People with anxiety they begin to perceive everyday events as threatening, and as such they are in a pervasive and constant state of worry. And if they don’t learn to cope, these events can be perceived as major threats.

Symptoms of anxiety:

Excessive worrying that lasts for months, plus some or all of the following:

  • Feeling restless, keyed up, or on edge
  • Being easily tired
  • Having difficulty concentrating, or having your mind go blank
  • Being irritable
  • Having tense or sore muscles
  • Having difficulty falling asleep, staying asleep, or having restless, unsatisfying sleep
  • Over-planning
  • Excessive list making
  • Seeking reassurance from others

Managing anxiety

 

Cognitive Behavioural Therapy

Getting better means getting control of your anxiety. The key components are:

  • Learning skills to manage anxiety and taking control of your thoughts, feelings and behaviour
  • Actively identifying and challenging behaviours and thoughts
  • Relaxation training
Medication

Some medications such as anti-depressant medications have shown to be helpful in managing symptoms, however, are often only effective as long as they are taken. They may play a role in controlling significant anxiety while the CBT process is beginning.

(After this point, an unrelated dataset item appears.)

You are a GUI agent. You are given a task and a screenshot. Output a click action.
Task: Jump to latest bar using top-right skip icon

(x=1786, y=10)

Benzodiazepines were previously used extensively but have been shown not to be helpful in the long term and have highly addictive potential.

Education

The fight or flight response is experienced as a set of symptoms:

  • Shortness of breath – breathing rate increases
  • Nausea – blood being redirected from the gut to the muscles
  • Cold sweat – sweating increases
  • Palpitations – heart rate increases
  • Shaking and trembling – muscle tension increases
  • Things look unreal – pupillary dilatation
  • Selective attention – mental arousal to focus on specific tasks

Management of the fight or flight response – there are 2 things that need to occur.

  • Solve the problem that is making you anxious.
  • Control your level of anxiety so that you can problem solve.

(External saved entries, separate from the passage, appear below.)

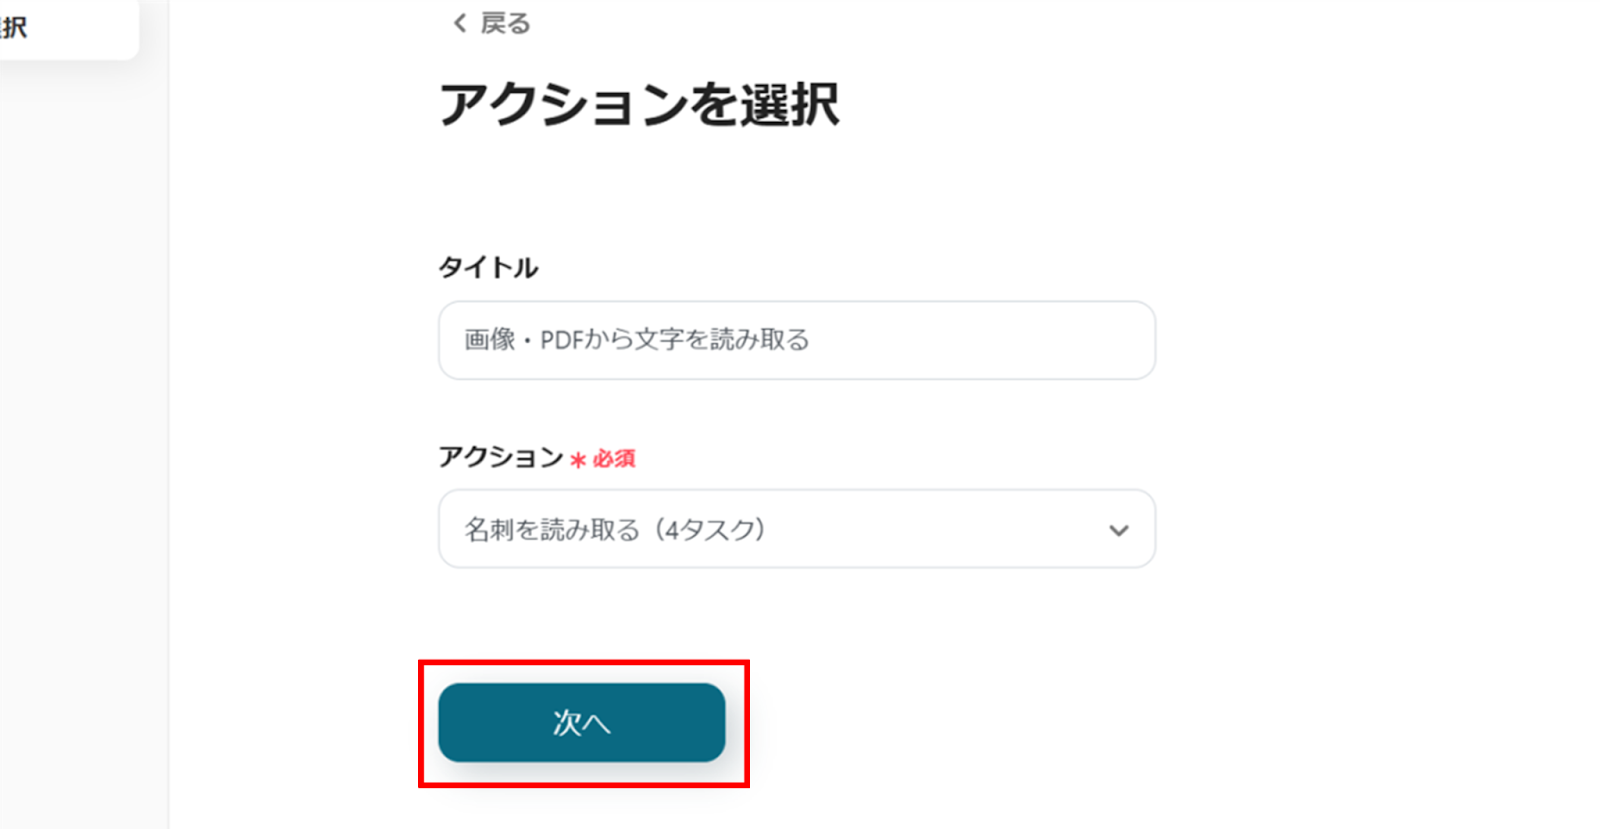This screenshot has width=1600, height=829.
Task: Click the 画像・PDFから文字を読み取る title text
Action: click(636, 340)
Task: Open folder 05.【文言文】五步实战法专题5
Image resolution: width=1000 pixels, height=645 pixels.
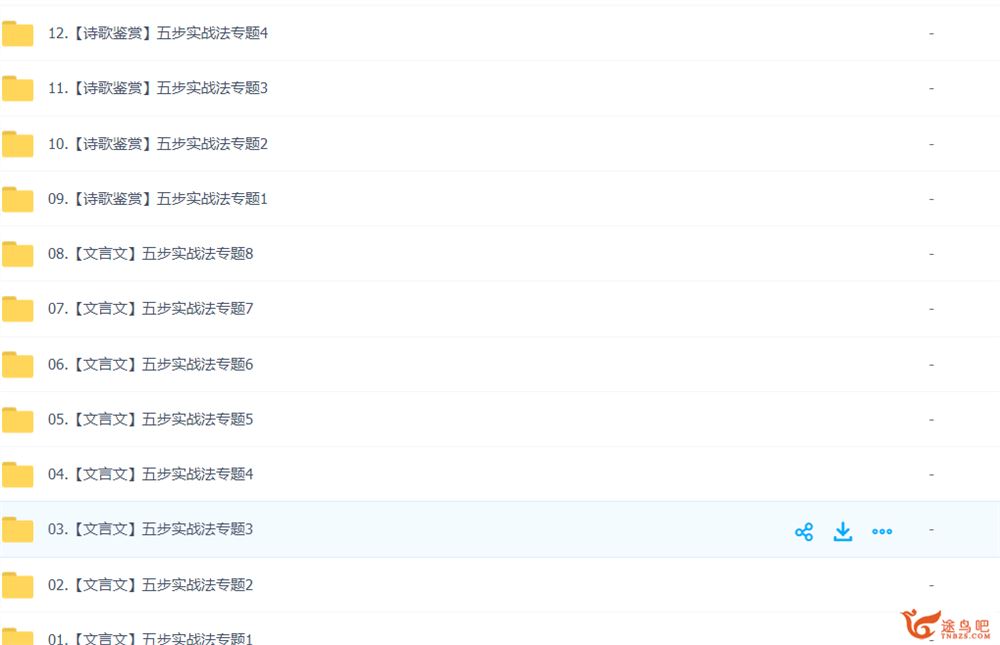Action: pyautogui.click(x=151, y=419)
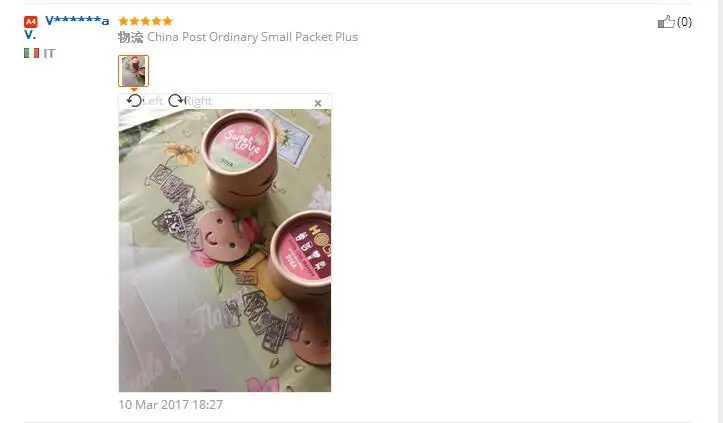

One common way of dealing with this is to avoid situations that seem threatening, but if you do this the anxiety will be worse the next time you face that situation. The best strategy is to confront the feared situation. Usually, things go better than you thought. And if they don’t you learn valuable coping skills by confronting your fears.

COPING WITH SYMPTOMS OF ANXIETY AND EXCESSIVE WORRYING
When you find yourself worrying, ask yourself the following questions:

Is Your Worry Reasonable?

Is the thing you fear really likely to happen? How can you be sure? Is there another possible explanation or outcome? Are you trying to predict things in the distant future that you can’t possibly know anything about? If it does happen, how much will it really matter? How would someone else see this worry?

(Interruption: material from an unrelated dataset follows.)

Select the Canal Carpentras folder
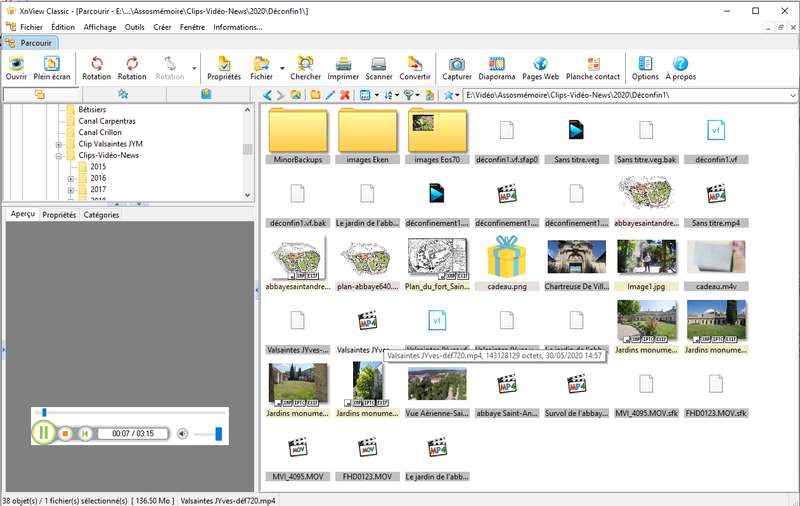point(107,121)
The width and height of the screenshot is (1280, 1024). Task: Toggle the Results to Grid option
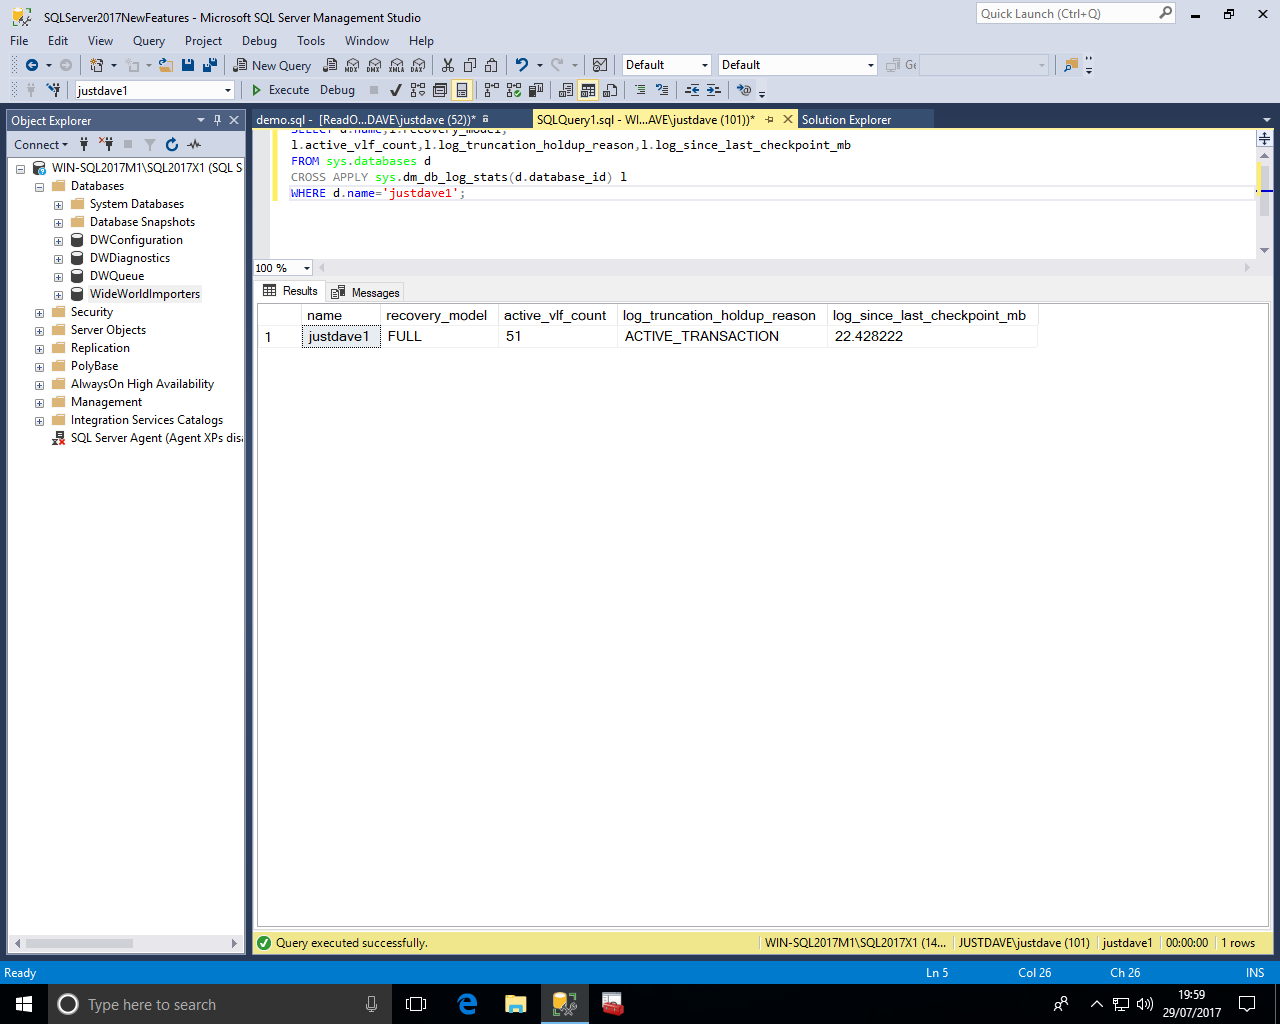click(x=588, y=90)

What Is The Effect Of Thinking The Way You Do?

If your worry has some basis, but there is nothing you can do about it right now, then see if you can accept the worry and let it go. This can seem difficult for expert worriers but try to say “There’s nothing I can do to change this right now, thinking about it will only make me more upset. I’ll accept the worry and get busy with something else for now”.

Is There a True Problem To Be Solved?

If there is a realistic problem, then you may need to focus on finding solutions for it. Good problem-solving can be thought of as helpful or adaptive worry.

Try The Six-Step Structured Problem-Solving Technique

  • Write down exactly what you believe the main problem to be
  • Write down all possible solutions, even bad ones
  • Think about each solution in practical terms
  • Choose the most practical solution
  • Plan how you will carry that solution out
  • Do it

Did that help you solve the problem? If not, have you learnt a better way of defining it? if so, write down the new problem and do the six steps again. This is as good as medication for many people.

The most important thing to remember about anxiety is that it’s not your fault.

Anxiety is made worse by life’s stressors and has characteristic symptoms that affect a person’s thoughts, feelings, and everyday functioning.